▶ _WHAT YOU NEED TO DO_
Could you repeat all of the entries below word for word, apart from the pictures?

▶ _INPUT MATERIAL_
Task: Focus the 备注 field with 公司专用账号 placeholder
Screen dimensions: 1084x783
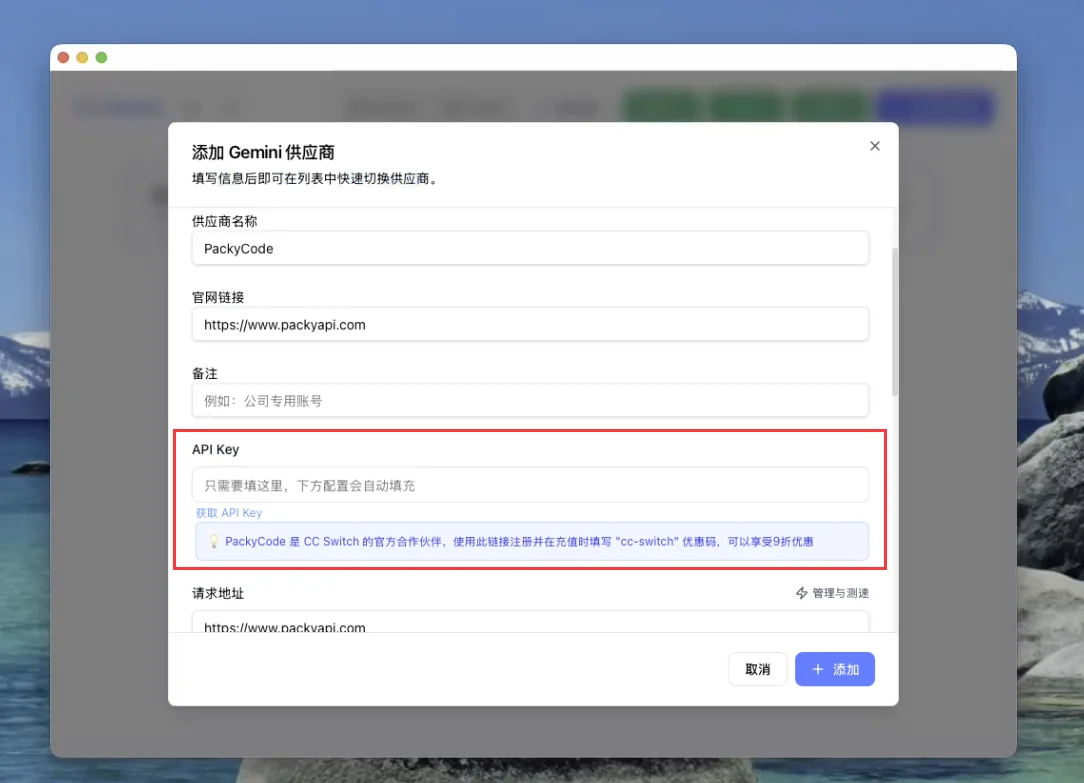Action: [530, 401]
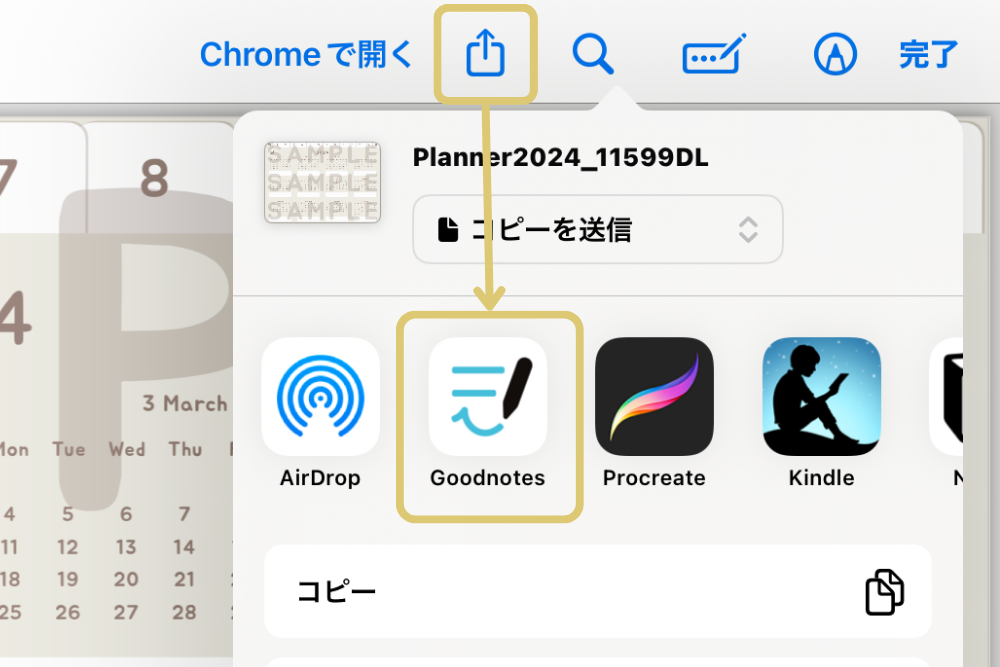Tap the SAMPLE document thumbnail
The width and height of the screenshot is (1000, 667).
point(322,182)
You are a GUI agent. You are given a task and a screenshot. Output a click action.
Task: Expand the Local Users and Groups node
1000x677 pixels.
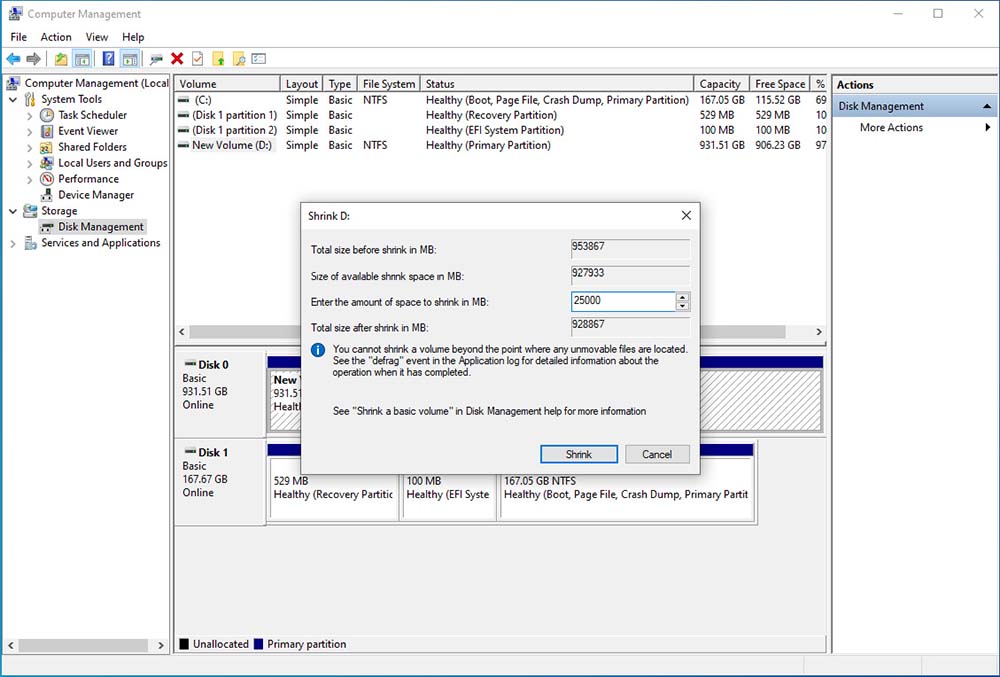[30, 163]
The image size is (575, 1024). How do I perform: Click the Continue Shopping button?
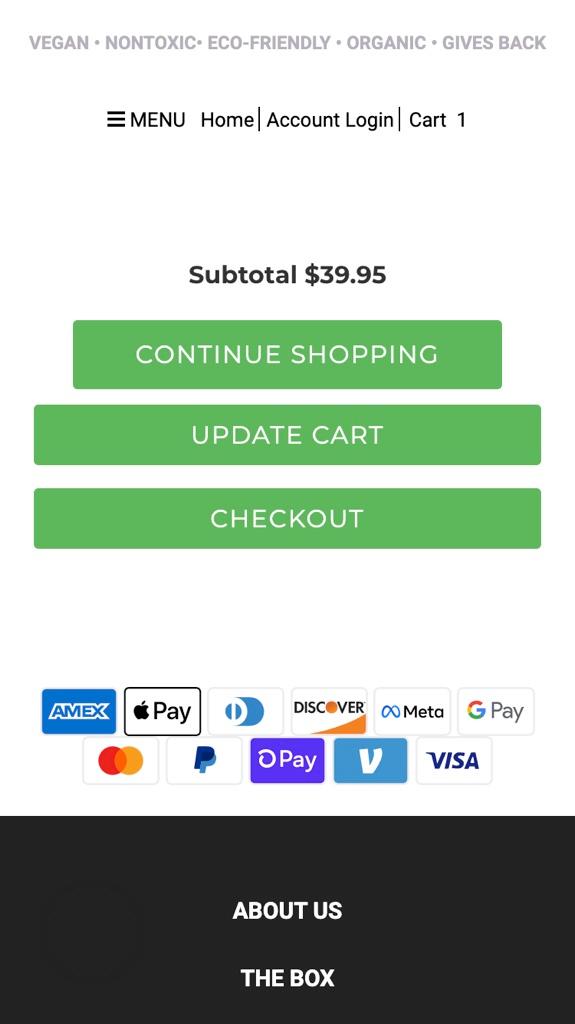(288, 355)
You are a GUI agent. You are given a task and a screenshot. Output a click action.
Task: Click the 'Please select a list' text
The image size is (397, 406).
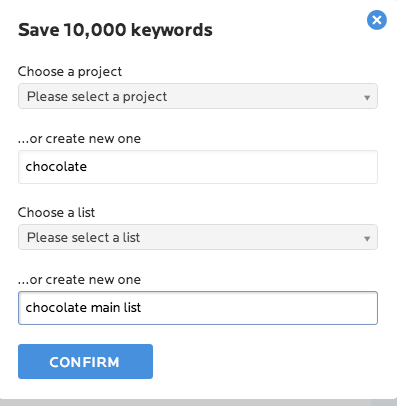[83, 238]
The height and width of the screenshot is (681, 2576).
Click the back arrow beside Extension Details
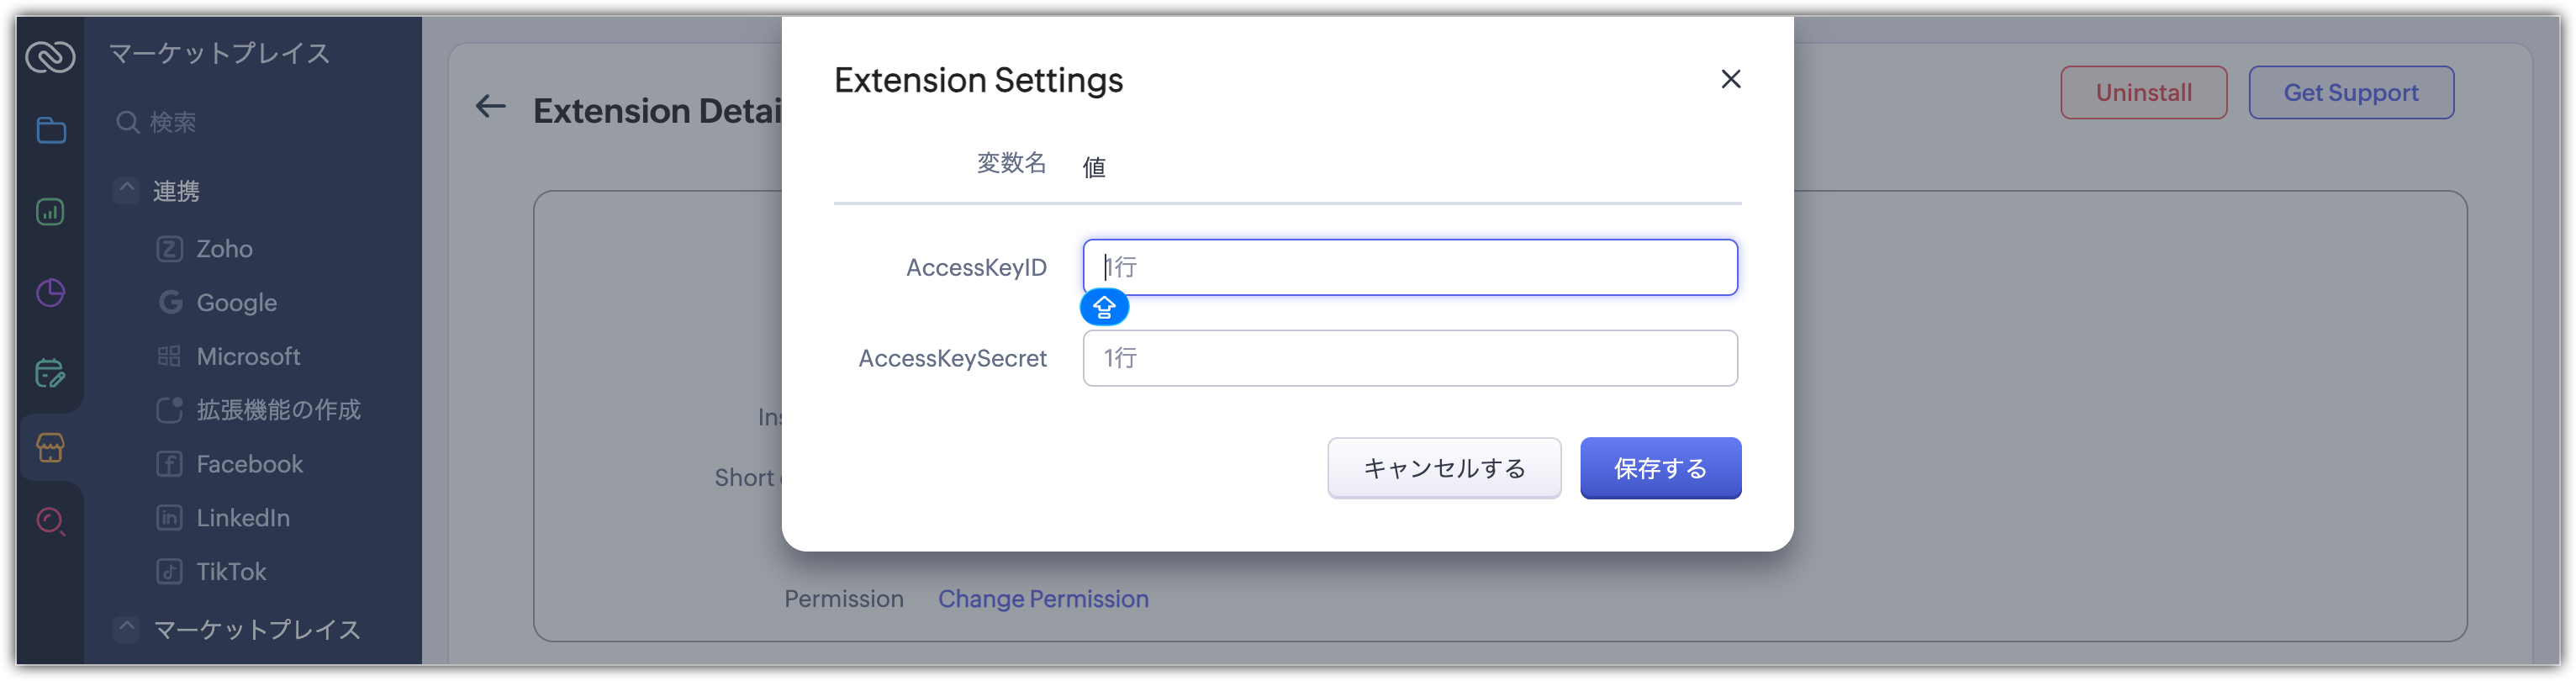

▶ _EXERCISE ANSWER_
Task: Focus the 备注 field with 公司专用账号 placeholder
Screen dimensions: 1084x783
Action: [530, 401]
Tap the SAMPLE document thumbnail
The width and height of the screenshot is (1000, 667).
point(322,182)
You are a GUI agent. You are given a task and a screenshot. Output a click action.
Task: Expand the Local Users and Groups node
1000x677 pixels.
[30, 163]
The image size is (575, 1024). How do I perform: Click the Continue Shopping button?
(288, 355)
You are a GUI agent. You are given a task and a screenshot. Output a click action.
Task: Click the 'Please select a list' text
The image size is (397, 406).
[83, 238]
The height and width of the screenshot is (681, 2576).
Click the back arrow beside Extension Details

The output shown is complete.